The initiation of mechanical ventilation for ARDS patients clearly has beneficial effects, yet a growing body of evidence indicates that mechanical ventilation can produce pathologic changes in normal lung tissue that are similar to ARDS. Experimentally, large inflation pressures produce capillary leak and, over time, permeability pulmonary edema. Harmful effects of large inflations and subsequent high alveolar pressures have been termed volutrauma.14 Mechanical ventilation strategies for ARDS patients have been supported by studies that examined computed tomography scans and pressure-volume curves. Although chest radiographs in ARDS patients suggest homogeneous involvement of the lungs, CT scans reveal a markedly heterogeneous pattern.15 Dependent regions of the lung are consolidated, but more superior regions of the lung appear normal. The inflation portion of the pressure-volume curve of ARDS patients exhibits a lower inflection point, which corresponds to the onset of reopening closed alveoli, and an upper inflection point, which signals the beginning of the overdistention of patent alveoli16 [see Figure 4].

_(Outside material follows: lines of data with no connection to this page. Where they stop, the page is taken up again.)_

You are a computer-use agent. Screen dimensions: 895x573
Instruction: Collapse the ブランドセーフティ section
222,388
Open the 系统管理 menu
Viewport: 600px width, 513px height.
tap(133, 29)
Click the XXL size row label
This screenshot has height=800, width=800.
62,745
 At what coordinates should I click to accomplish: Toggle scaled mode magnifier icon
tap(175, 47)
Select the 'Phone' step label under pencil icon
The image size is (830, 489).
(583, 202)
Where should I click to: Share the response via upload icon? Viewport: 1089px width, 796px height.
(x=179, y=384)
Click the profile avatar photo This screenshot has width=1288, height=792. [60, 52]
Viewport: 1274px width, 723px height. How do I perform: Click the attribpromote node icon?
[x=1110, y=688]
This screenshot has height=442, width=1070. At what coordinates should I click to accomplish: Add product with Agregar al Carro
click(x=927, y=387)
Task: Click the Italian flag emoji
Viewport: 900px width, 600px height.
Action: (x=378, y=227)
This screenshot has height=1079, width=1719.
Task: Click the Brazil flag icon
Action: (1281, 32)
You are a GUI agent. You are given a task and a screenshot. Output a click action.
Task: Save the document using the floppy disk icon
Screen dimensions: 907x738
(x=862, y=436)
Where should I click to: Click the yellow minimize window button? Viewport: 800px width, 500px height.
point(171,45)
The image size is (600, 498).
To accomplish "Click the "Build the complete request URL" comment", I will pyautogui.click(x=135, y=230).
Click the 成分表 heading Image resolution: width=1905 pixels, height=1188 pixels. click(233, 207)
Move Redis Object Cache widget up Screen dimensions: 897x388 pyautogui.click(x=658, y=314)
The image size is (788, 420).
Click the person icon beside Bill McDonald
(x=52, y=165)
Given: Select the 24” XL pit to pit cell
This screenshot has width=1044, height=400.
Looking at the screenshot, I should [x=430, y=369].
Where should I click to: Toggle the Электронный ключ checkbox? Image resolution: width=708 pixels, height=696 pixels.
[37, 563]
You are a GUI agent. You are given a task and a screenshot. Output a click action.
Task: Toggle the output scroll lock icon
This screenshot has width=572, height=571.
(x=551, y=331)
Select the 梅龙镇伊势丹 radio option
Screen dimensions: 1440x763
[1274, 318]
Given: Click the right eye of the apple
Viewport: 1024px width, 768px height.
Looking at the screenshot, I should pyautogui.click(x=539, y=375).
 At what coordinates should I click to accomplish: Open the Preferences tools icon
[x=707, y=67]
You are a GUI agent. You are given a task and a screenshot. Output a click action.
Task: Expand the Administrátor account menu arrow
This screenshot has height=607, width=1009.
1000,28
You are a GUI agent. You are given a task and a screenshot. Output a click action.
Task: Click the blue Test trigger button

A specific ventilatory strategy that focuses on ventilating patients between the upper and lower inflection points has been proposed for ARDS patients. To limit transpulmonary pressures (plateau pressure of < 30 cm H20), low tidal volumes should be used. The subsequent decrease in minute ventilation, which is caused by the use of low tidal volumes and may result in hyper-capnia and respiratory acidosis, is termed permissive hypercap-nia. This strategy of mechanical ventilation with lower tidal volumes (6 ml/kg) versus traditional ventilation with larger tidal volumes (12 ml/kg) results in decreased mortality and shortens the amount of time that mechanical ventilation is required.17

Use of PEEP

PEEP is an effective way to improve oxygenation. However, the optimal amount of PEEP that should be used is controversial. The titration of PEEP to a level above the lower inflection point may decrease the damage to alveoli that would be caused by repetitive reopening and closing of lung units. The application of this level of PEEP, called the open lung approach, was associated with improved mortality when compared with conventional ventilatory strategies.18 The beneficial effects of PEEP must always be weighed against a possible decrease in cardiac output and increased risk of barotrauma.

Inverse-Ratio Ventilation

One strategy for improving oxygenation without increasing FjO2 or PEEP is to prolong inspiratory time by adding an end-in-spiratory pause, keeping alveolar pressure briefly at the plateau level.19 When inspiratory time is prolonged, exceeding expiratory time, the ventilation is termed inverse-ratio ventilation. Inverse-ratio ventilation may improve oxygenation in some ARDS patients; however, prospective studies have found that most patients do not benefit from it.20 Caution is required in applying inverse-ratio ventilation because barotrauma and hypotension can result from the development of excessive auto-PEEP as expiratory time is shortened.

 A static pressure-volume curve can be constructed by plotting the tidal volume versus the elastic recoil pressure of the respiratory system for several different tidal volumes. In patients with acute respiratory distress syndrome, the inflation curve demonstrates a lower inflection point, which corresponds to the onset of reopening closed alveoli, and an upper inflection point, which signals the beginning of the overdistention of patent alveoli.

Figure 4 A static pressure-volume curve can be constructed by plotting the tidal volume versus the elastic recoil pressure of the respiratory system for several different tidal volumes. In patients with acute respiratory distress syndrome, the inflation curve demonstrates a lower inflection point, which corresponds to the onset of reopening closed alveoli, and an upper inflection point, which signals the beginning of the overdistention of patent alveoli.